_Stated exercise:_ Revise the items below by replacing every "named target" with "labeled target", changing nothing else.

Stored data entries
○ ○ ○ ○

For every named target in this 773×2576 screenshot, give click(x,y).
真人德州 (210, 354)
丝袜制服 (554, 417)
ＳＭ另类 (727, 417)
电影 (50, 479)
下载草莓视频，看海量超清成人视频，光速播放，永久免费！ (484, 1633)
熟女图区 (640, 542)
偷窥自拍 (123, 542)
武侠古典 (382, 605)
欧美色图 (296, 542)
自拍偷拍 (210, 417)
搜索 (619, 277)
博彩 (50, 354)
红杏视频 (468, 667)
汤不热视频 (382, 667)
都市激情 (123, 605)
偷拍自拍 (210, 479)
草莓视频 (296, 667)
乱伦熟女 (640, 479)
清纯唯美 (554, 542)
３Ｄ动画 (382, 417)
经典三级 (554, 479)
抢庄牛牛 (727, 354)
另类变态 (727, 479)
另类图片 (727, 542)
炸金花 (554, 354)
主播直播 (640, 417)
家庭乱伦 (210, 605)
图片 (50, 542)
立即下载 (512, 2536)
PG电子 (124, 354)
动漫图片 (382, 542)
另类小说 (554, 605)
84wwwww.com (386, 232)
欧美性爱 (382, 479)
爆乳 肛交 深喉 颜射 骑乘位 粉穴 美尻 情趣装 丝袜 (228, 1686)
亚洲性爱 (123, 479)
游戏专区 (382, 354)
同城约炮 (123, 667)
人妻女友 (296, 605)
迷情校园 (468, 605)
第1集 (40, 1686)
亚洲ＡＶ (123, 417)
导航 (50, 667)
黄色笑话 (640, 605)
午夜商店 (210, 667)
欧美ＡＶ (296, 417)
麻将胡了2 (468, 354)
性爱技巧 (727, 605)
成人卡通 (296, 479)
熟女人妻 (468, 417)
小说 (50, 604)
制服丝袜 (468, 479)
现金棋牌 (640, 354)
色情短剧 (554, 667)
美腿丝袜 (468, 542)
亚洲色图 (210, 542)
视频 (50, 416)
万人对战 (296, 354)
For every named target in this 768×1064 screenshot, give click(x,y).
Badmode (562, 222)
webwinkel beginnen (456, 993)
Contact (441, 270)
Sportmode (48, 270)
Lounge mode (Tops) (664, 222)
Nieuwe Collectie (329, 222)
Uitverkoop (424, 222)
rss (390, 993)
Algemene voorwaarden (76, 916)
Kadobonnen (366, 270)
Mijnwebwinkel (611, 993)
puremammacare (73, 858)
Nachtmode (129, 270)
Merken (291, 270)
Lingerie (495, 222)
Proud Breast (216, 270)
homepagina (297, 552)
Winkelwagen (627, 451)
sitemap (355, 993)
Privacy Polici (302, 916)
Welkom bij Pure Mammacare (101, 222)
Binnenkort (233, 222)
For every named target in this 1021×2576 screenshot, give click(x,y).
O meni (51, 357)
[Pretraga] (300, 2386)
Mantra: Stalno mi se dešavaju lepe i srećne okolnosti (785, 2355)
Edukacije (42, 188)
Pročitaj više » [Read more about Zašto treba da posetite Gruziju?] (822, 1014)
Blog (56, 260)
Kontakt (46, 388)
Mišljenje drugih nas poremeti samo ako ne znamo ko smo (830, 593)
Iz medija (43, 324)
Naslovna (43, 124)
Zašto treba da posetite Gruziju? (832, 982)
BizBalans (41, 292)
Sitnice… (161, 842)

○ ○ ○ ○

_Solution:_
For every labeled target in this 773×2576 screenshot, give click(x,y).
真人德州 (210, 354)
丝袜制服 (554, 417)
ＳＭ另类 (727, 417)
电影 (50, 479)
下载草莓视频，看海量超清成人视频，光速播放，永久免费！ (484, 1633)
熟女图区 (640, 542)
偷窥自拍 (123, 542)
武侠古典 (382, 605)
欧美色图 (296, 542)
自拍偷拍 (210, 417)
搜索 (619, 277)
博彩 (50, 354)
红杏视频 (468, 667)
汤不热视频 (382, 667)
都市激情 (123, 605)
偷拍自拍 (210, 479)
草莓视频 (296, 667)
乱伦熟女 (640, 479)
清纯唯美 (554, 542)
３Ｄ动画 (382, 417)
经典三级 (554, 479)
抢庄牛牛 (727, 354)
另类变态 (727, 479)
另类图片 (727, 542)
炸金花 (554, 354)
主播直播 (640, 417)
家庭乱伦 (210, 605)
图片 (50, 542)
立即下载 (512, 2536)
PG电子 (124, 354)
动漫图片 (382, 542)
另类小说 (554, 605)
84wwwww.com (386, 232)
欧美性爱 (382, 479)
爆乳 肛交 深喉 颜射 骑乘位 粉穴 美尻 情趣装 丝袜 (228, 1686)
亚洲性爱 (123, 479)
游戏专区 (382, 354)
同城约炮 (123, 667)
人妻女友 (296, 605)
迷情校园 (468, 605)
第1集 (40, 1686)
亚洲ＡＶ (123, 417)
导航 (50, 667)
黄色笑话 (640, 605)
午夜商店 (210, 667)
欧美ＡＶ (296, 417)
麻将胡了2 (468, 354)
性爱技巧 (727, 605)
成人卡通 (296, 479)
熟女人妻 (468, 417)
小说 (50, 604)
制服丝袜 (468, 479)
现金棋牌 (640, 354)
色情短剧 (554, 667)
美腿丝袜 (468, 542)
亚洲色图 (210, 542)
视频 (50, 416)
万人对战 (296, 354)
For every labeled target in this 768×1064 screenshot, give click(x,y).
Badmode (562, 222)
webwinkel beginnen (456, 993)
Contact (441, 270)
Sportmode (48, 270)
Lounge mode (Tops) (664, 222)
Nieuwe Collectie (329, 222)
Uitverkoop (424, 222)
rss (390, 993)
Algemene voorwaarden (76, 916)
Kadobonnen (366, 270)
Mijnwebwinkel (611, 993)
puremammacare (73, 858)
Nachtmode (129, 270)
Merken (291, 270)
Lingerie (495, 222)
Proud Breast (216, 270)
homepagina (297, 552)
Winkelwagen (627, 451)
sitemap (355, 993)
Privacy Polici (302, 916)
Welkom bij Pure Mammacare (101, 222)
Binnenkort (233, 222)
For every labeled target in this 1021×2576 screenshot, give click(x,y).
O meni (51, 357)
[Pretraga] (300, 2386)
Mantra: Stalno mi se dešavaju lepe i srećne okolnosti (785, 2355)
Edukacije (42, 188)
Pročitaj više » [Read more about Zašto treba da posetite Gruziju?] (822, 1014)
Blog (56, 260)
Kontakt (46, 388)
Mišljenje drugih nas poremeti samo ako ne znamo ko smo (830, 593)
Iz medija (43, 324)
Naslovna (43, 124)
Zašto treba da posetite Gruziju? (832, 982)
BizBalans (41, 292)
Sitnice… (161, 842)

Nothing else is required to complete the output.